2022.01.21
# 不動産 # 離婚

マイホームが“戸建てかマンションか”で、じつは離婚時に「笑えないほどの差」が生まれるワケ

2人の男にみる「マイホームと離婚」問題/photo by iStock

結婚後に購入するマイホーム、それは幸せな家族生活の象徴のはず…。本稿では、マイホームによって離婚の結論が異なった2組の夫婦のケースを紹介。前編では、「郊外戸建て」を持つ赤城さん(仮名)の離婚調停について解説しました。

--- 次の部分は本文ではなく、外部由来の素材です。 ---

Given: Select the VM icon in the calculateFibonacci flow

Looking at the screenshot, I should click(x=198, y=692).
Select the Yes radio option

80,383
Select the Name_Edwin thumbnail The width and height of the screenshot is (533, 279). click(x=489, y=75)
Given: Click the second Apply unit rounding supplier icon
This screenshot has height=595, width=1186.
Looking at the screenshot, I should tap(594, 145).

結果、住宅ローン残額が実勢価格を上回っている「オーバーローン」状態にあったことが理由の一つとなり、同意を得ることができず、一旦離婚を諦めることに。赤城さんは、いまなお婚姻費用(月額15万円)と住宅ローン(月額約8万円)を負担し続けています。

赤城さんの離婚調停の詳細はこちら→https://gendai.ismedia.jp/articles/-/90834

今回は、マンションを持つ黒沢さんの離婚調停のケースを紹介していきます。

※本文に登場された方のプライバシーに配慮し、実際の事例を一部変更、再構成しています。
 

駅近「高層マンション」がマイホームの黒沢さん

次は、埼玉内で暮らす既婚男性の黒沢さん(仮名)からのご相談です。黒沢さんは奥さんとの離婚の件でご相談をいただき、調停事件としてご依頼をいただきました。

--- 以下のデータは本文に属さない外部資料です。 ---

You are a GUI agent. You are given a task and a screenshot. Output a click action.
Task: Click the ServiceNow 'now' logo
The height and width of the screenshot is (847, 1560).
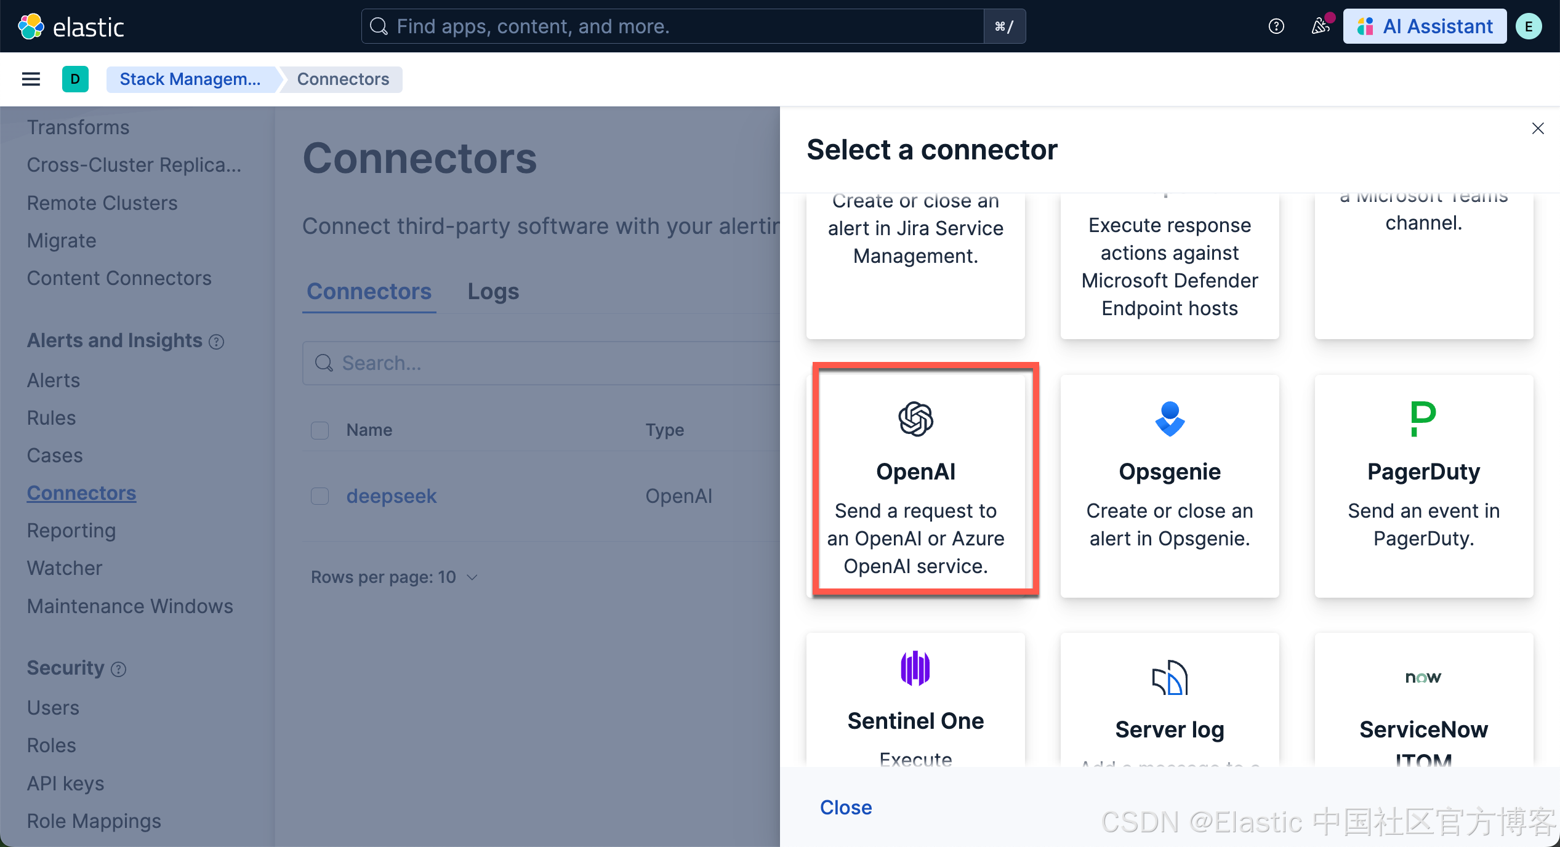[x=1423, y=678]
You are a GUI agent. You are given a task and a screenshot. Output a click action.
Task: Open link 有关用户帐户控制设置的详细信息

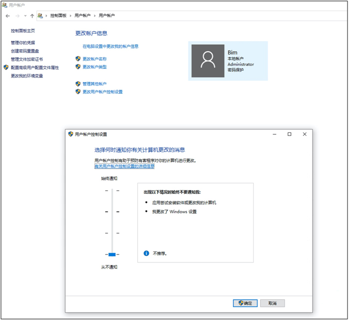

埼玉県川口市内の駅に近い高層マンションがマイホームの黒沢さん。奥さんと長年不仲であり、1年ほど前に奥さんとご長男(中学生)が暮らす自宅を離れて別居を開始し、ご自身はご自宅から近い1Kのアパートで一人暮らしをしており、奥さんとの早期離婚を希望して離婚調停を依頼したい、とのことでした。

黒沢さんから詳しく話を伺ったところ、黒沢さんご夫婦にも明確な離婚事由がなく、赤城さんと同様、早期に離婚するためには奥さんから離婚の承諾を得ることが必要な状況でした。